The five-year timeline is significant: In January, Sen. Jon Ossoff (D-Ga.) called on EPA and the Army Corps to further investigate the proposed mine, emphasizing that independent experts have expressed concerns about the mining process and groundwater withdrawals possibly altering the swamp’s hydrology (E&E News PM, Jan. 7).
Ossoff also called on the corps to reconsider its determination that no WOTUS were located at the site. That Army Corps determination is good for five years.
Both Georgia regulators and Twin Pines say the federal WOTUS determination wouldn’t have an effect on any permits issued for the Twin Pines mine.
Kevin Chambers, a spokesperson for the Georgia Department of Natural Resources, said that if EPA or the Army Corps revisit the jurisdictional determination for the proposed site, the move could affect water quality certificates.
“However, the state permits at issue would not be affected by a change to the jurisdictional determination,” he said.
Steve Ingle, CEO of Twin Pines, said in a statement Tuesday there is “no state role” in adjudicating the Army Corps’ determination.
“Suffice to say, we will continue to follow the direction of the regulatory authorities that have responsibilities for our project and adhere to Waters of the U.S. standards — as we have from day one,” Ingle said.
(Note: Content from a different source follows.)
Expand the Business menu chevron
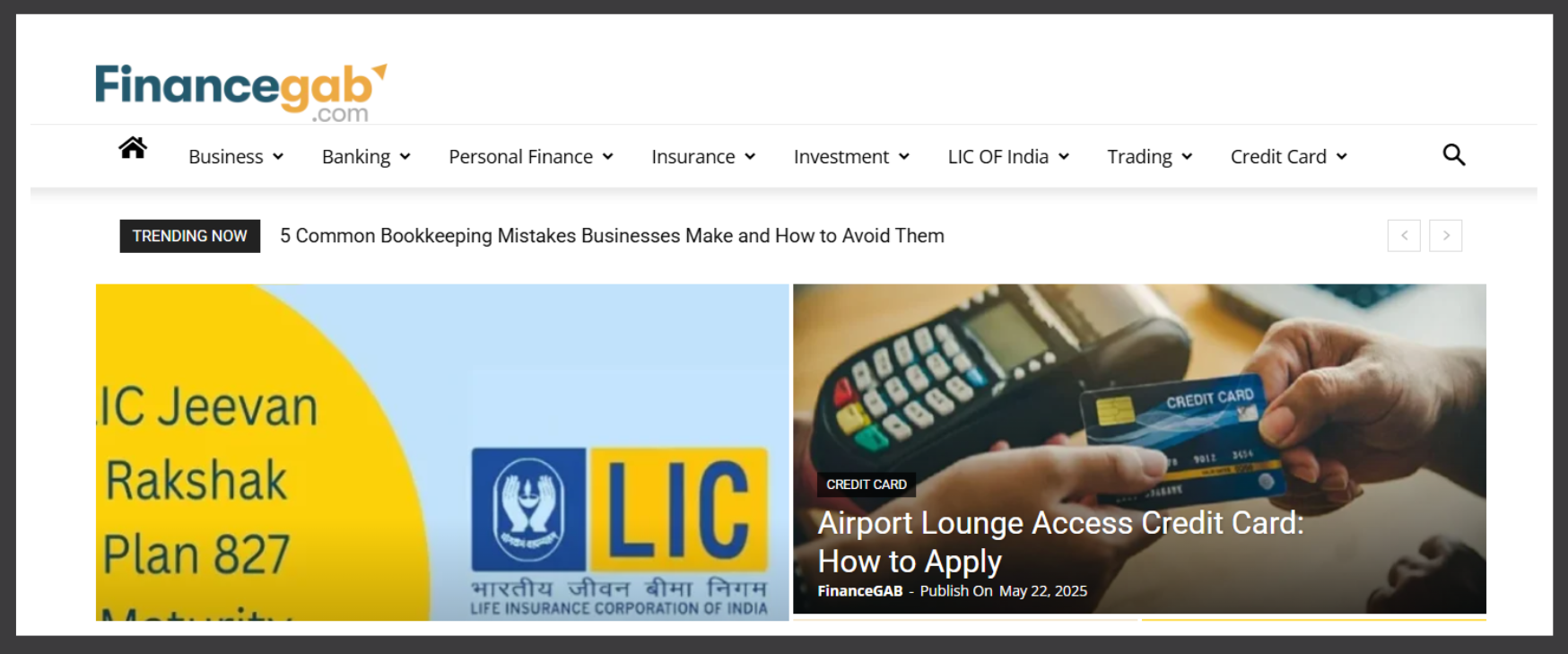Screen dimensions: 1568x654 click(278, 157)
Ingle also said the Chemours decision had no bearing on whether the mine will be successful.
“We have no affiliation with Chemours and have never been approached about selling the mine to them. We have many customers to which we have supplied minerals in the past and look forward to doing business with them when the time comes,” the CEO said.
However, legal experts say the Twin Pines project could face lawsuits or federal enforcement if it chooses to push forward with no dredge or fill permit while relying on a Trump-era WOTUS definition that’s now defunct.
“If Twin Pines moves forward under the Trump administration WOTUS definition, they could be vulnerable to a citizen suit action alleging they are filling wetlands, as currently defined, in violation of the act,” said Ann Navaro, a partner at the law and advocacy firm Bracewell LLP. “EPA could also decide to attempt an enforcement action based on the current WOTUS definition.”
The Biden administration last year announced it was no longer implementing the Trump rule.
Last fall, the agency took the first step and formally moved to rescind the Trump-era rule and replace it with pre-2015 regulations informed by past court precedent (E&E News PM, Nov. 18, 2021). At the same time, EPA has been working to gin up a new definition of WOTUS that’s durable and protective, and has said a proposed rule could arrive later this year.
That process, however, has become more complicated given the Supreme Court agreed to take up a landmark case that could determine the reach of the Clean Water Act and what constitutes WOTUS (Greenwire, Jan. 31).
The Army Corps last month clarified that developers can no longer rely on determinations made under the Trump rule about which waters are jurisdictional when attempting to obtain new permits (Greenwire, Jan. 14).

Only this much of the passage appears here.